Written by Jeff Meyer on 20 Jan 2016
New research by scientists at the federal U.S. Centers for Disease Control revealed a slight increase in the rate of children who are born with congenital cerebral palsy in 2015.
In 1985, the first year being investigated in the study, 1.9 per of 1,000 children born were diagnosed with congenital cerebral palsy, while, in 2002, that number had increased to 2.2 per 1,000. Though researchers did not appear to be terribly concerned by the rather slight increase, they did express worries about other findings. For instance, medical care vastly improved between 1985 and 2002, and yet CP is statistically just as prevalent seventeen years later. This seems to suggest that if health care had not improved during those seventeen years, the rate of babies born with cerebral palsy might have increased substantially more.
Furthermore, the researchers noted a higher statistical prevalence of CP amongst African-American children than among Hispanics and Caucasians.
While individual cases may differ, this is due in large part to many factors, most especially the lack of access to, or inability to find quality health care for expectant mothers and infants, general poor health and nutrition, and the absence of financial resources to provide for their infant’s physical needs. As the researchers concluded, this suggests that there is ongoing need to remain cognizant of and to cater to the needs of both cerebral palsy patients, as well as their families.

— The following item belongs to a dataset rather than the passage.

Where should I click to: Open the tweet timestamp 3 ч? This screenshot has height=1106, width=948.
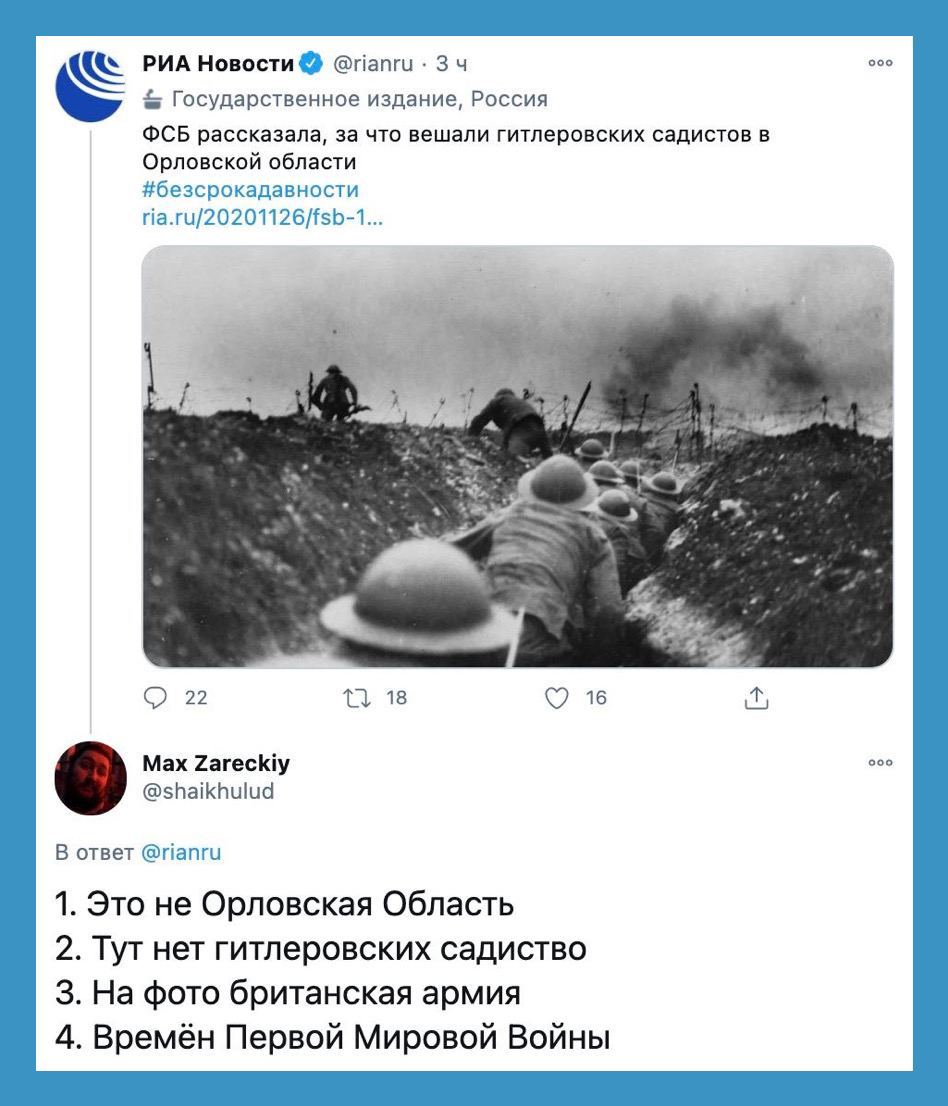[451, 63]
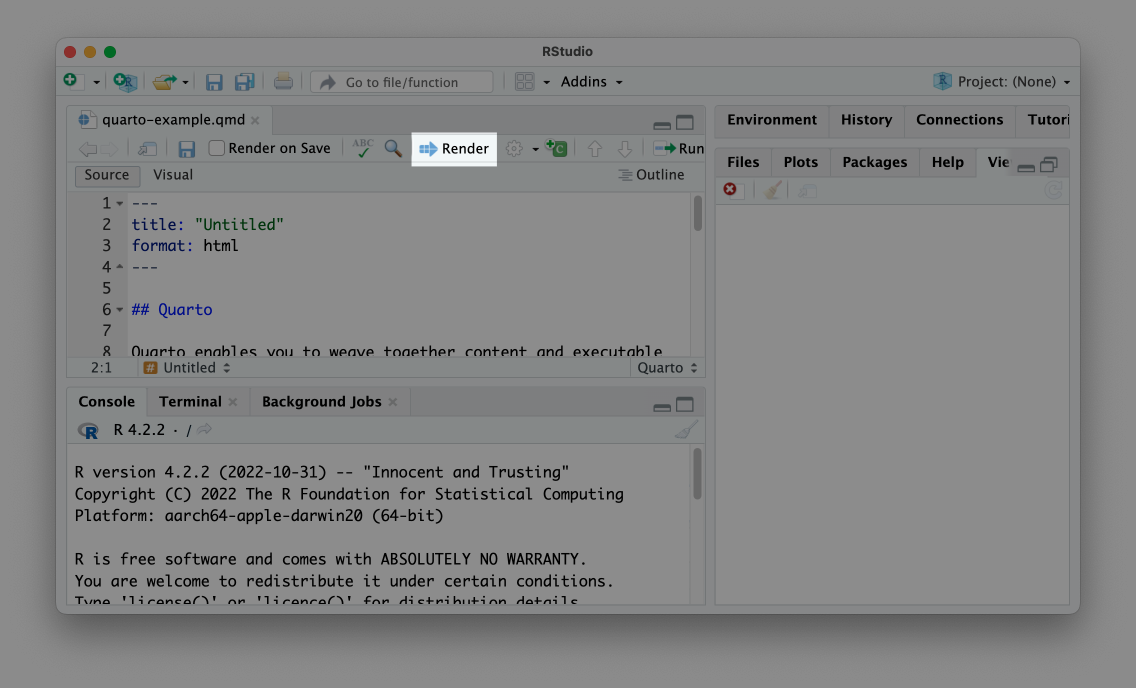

Medical experts estimate that anywhere from 4-25% of CP cases are potentially linkable to medical negligence. The study did, however, cite increased survival rates of infants born early and hence with lower birth weights. TThis finding from the research is significant because nearly half of all children who develop cerebral palsy were born prematurely, and roughly ninety percent of these cases are believed to be connected to issues related to the birth itself, or right after it.
Cerebral palsy is a condition whereby a disorder within a person’s brain interferes with their bodily movement and increases the likelihood of speech, vision, and hearing disorders among its young victims. Some babies with CP do not roll over as early as they should. Over ninety percent of CP cases are congenital, which means that the disorder was present at birth. Only two percent of CP cases are believed to be genetic, and the ailment is slightly more frequent in males than females. Spastic cerebral palsy, where muscle tightness is the primary symptom, occurs in 70% of all CP cases, which results in significant and lifelong developmental difficulties in patients.
While there is no cure for cerebral palsy, certain treatments, medications, and therapies have been known to help its patients, which if sought and combined with a total patient care plan, significantly increased the quality and length of life of cerebral palsy patients.